Foster and Malaysian star Yeang to join consortium's bid for 40 ha regeneration scheme in Southwark.
Foster and Partners has joined the bidding race for the £500m-plus redevelopment of Elephant & Castle in south London.

Developer European Land invited the practice to join the Southwark Land Regeneration consortium only weeks before the 31 March deadline for submissions.

It is understood that Malaysian star architect Ken Yeang is also joining the team, which includes HTA Architects, Benoy and KP Architects.

Yeang, famous for his tower designs, was due to meet HTA this week to discuss his involvement. Southwark Land Regeneration also includes management services firm Enterprise and French construction giant Bouygues.

Foster's role is unclear at the moment. A spokesperson for the practice said the part that it will play on the project has yet to be decided.

Southwark Land Regeneration was one of three consortia shortlisted by Southwark council for the 40 ha scheme last September. The other two are the London & Amsterdam/Countryside consortium, which has Terry Farrell and Michael Hopkins on board, and the St George consortium, which includes Land Security and architect Tibbalds Munro.

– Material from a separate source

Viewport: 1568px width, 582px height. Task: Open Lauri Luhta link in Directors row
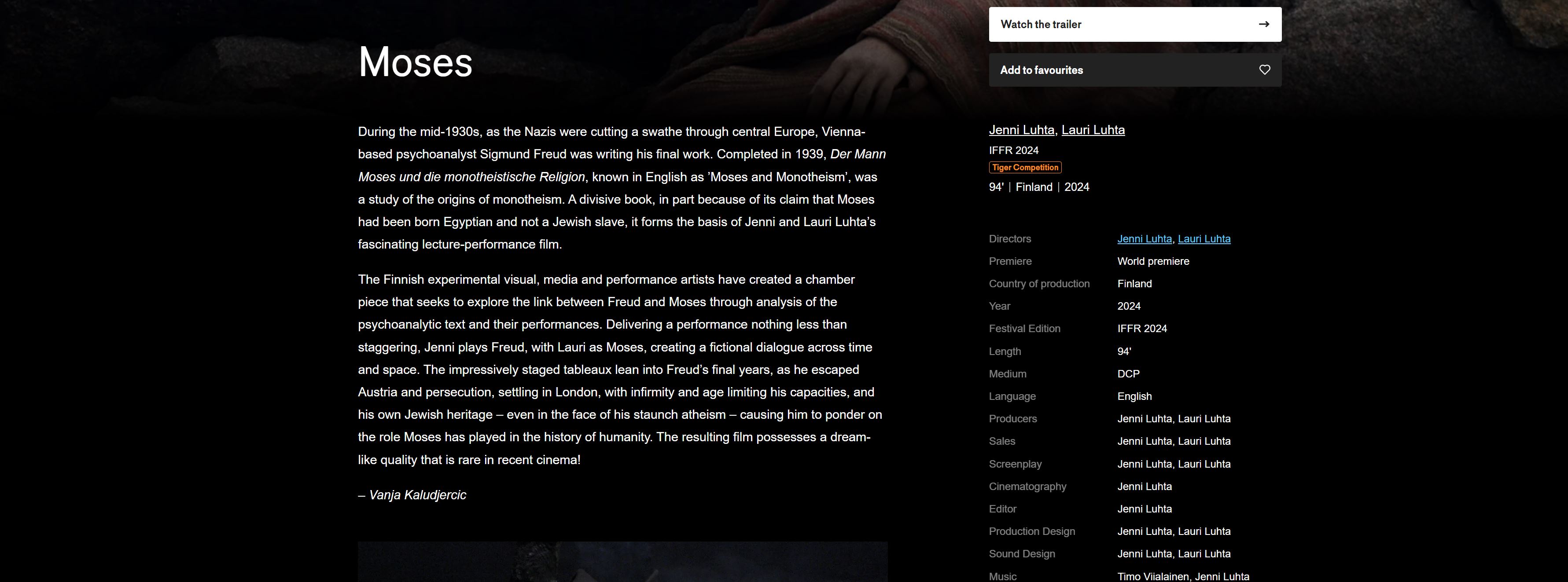1204,239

Michael Hill, a director of Countryside Properties subsidiary Countryside In Partnership, said his team had a fairly clear view of its masterplan.

It cannot come much bigger or much more exciting than this

Michael Hill, London & Amsterdam/Countryside

He said: "It cannot come much bigger or much more exciting than this. We need to harness the potential of the area as fully as we can." Public consultation on the masterplans will begin in April, when Southwark council will hold an exhibition. A scheme will be picked in summer.

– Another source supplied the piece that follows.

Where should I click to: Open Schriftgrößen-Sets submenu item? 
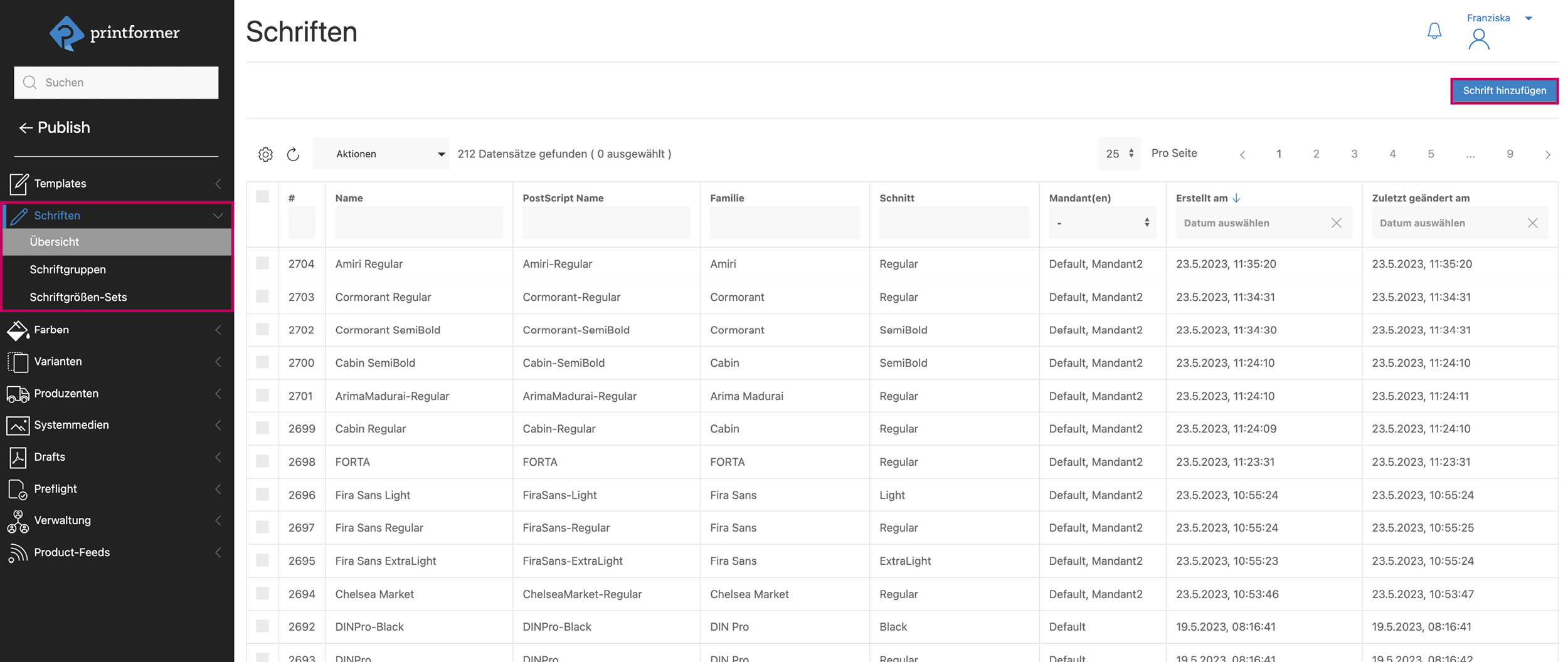(x=78, y=297)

The masterplans will cover urban regeneration, transport and infrastructure, and housing and social issues.

The development of Elephant & Castle, which includes some of the most deprived areas of London, is due to be completed in 2014. The project has been split up in several stages by the council.

Site assembly will start in January next year, followed by demolition towards the end of 2001, with clearance completed by 2004.

A Southwark council spokesperson explained the length of the project timetable by saying that short-term planning led to a "mess". "We are taking a really long-term view," she said.

She added that the competition judges, made up of residents, businesses and council members, were looking for vision. "The council is looking for creative ideas rather than the bidders just second-guessing what it wants," she said.